• EXERCISE MATERIAL:
——

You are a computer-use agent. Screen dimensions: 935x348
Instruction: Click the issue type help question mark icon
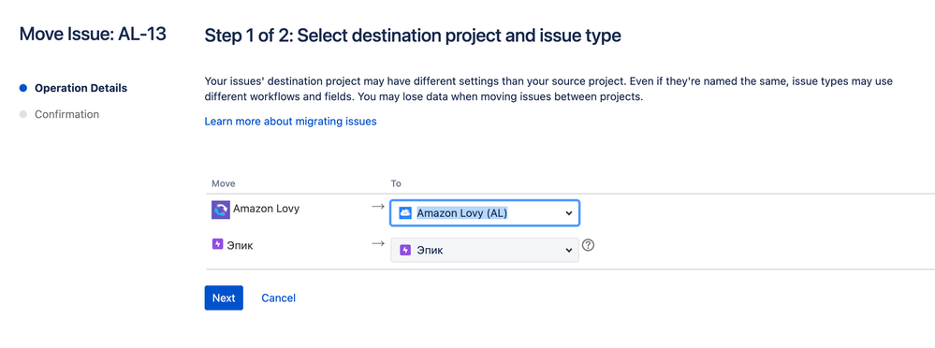coord(588,245)
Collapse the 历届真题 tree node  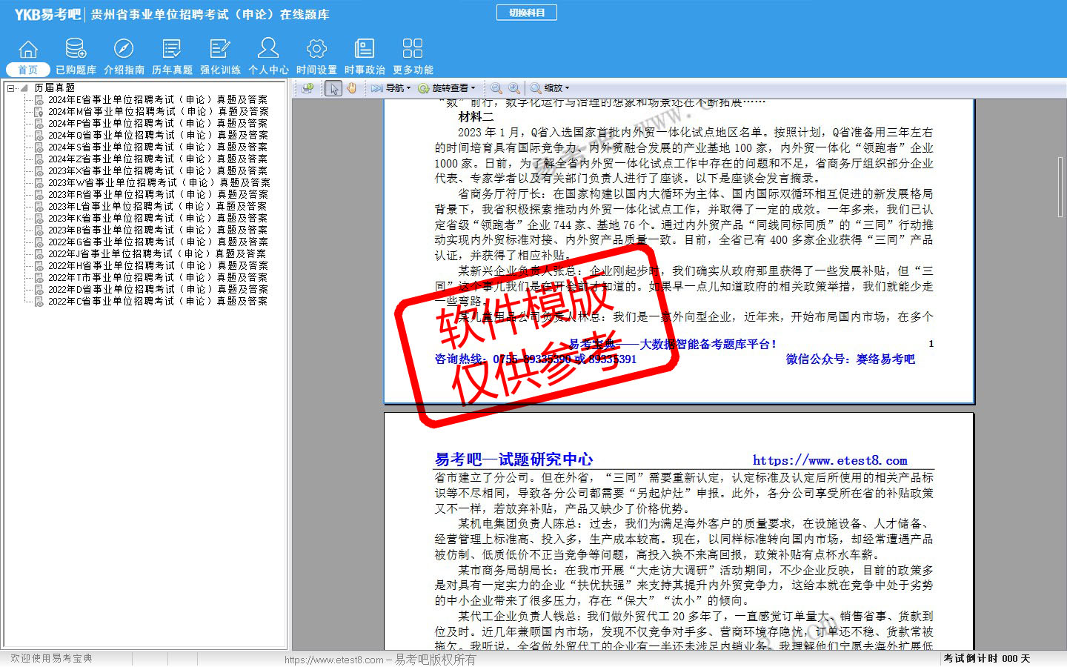[11, 88]
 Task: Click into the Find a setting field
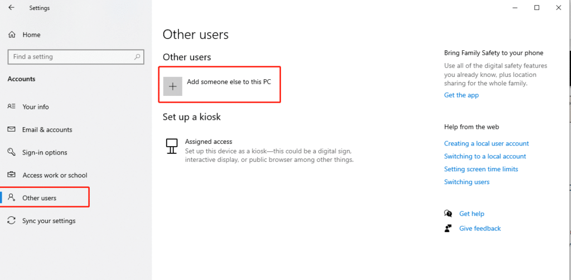point(76,57)
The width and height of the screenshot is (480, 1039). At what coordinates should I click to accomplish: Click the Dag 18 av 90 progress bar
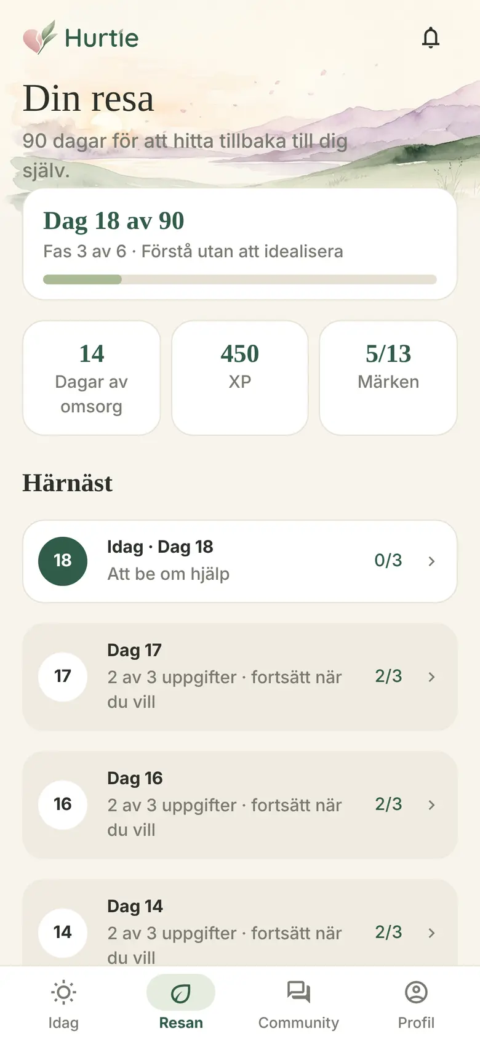[240, 279]
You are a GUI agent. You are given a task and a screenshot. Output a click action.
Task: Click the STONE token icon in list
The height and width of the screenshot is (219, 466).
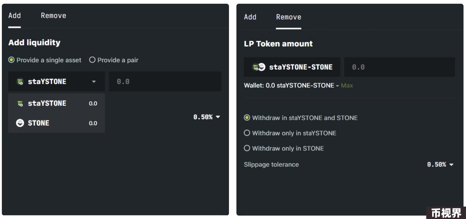point(19,123)
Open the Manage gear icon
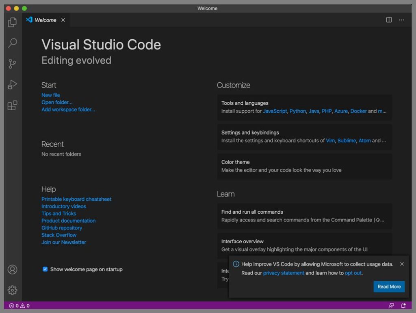The image size is (416, 313). click(12, 290)
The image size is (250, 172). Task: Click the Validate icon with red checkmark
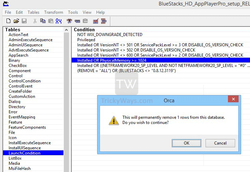pyautogui.click(x=96, y=21)

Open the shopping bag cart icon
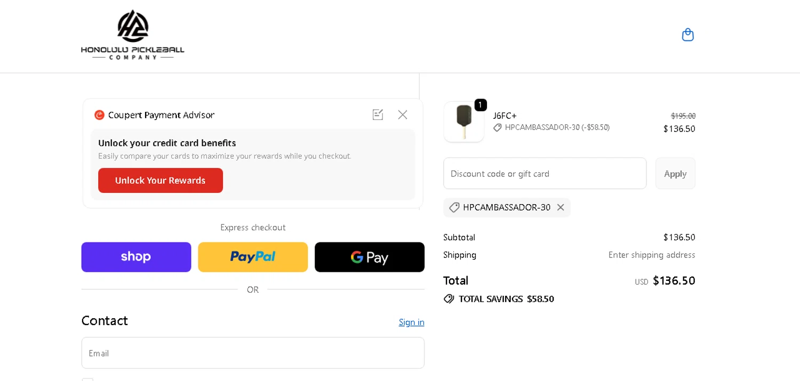(687, 35)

——

• WHAT NEEDS TO BE DONE: Exactly the lines above, from the one containing "Task: Click into the Find a setting field" down to the one containing "Task: Click the STONE token icon in list", are to be repeated, including both ends. Pictures are not part of the copy.

• WRITTEN RESPONSE:
 Task: Click into the Find a setting field
point(76,57)
The width and height of the screenshot is (480, 1039). At what coordinates should I click to accomplish: Click the Dag 18 av 90 progress bar
[240, 279]
You are a GUI agent. You are given a task and a screenshot. Output a click action.
Task: Click the STONE token icon in list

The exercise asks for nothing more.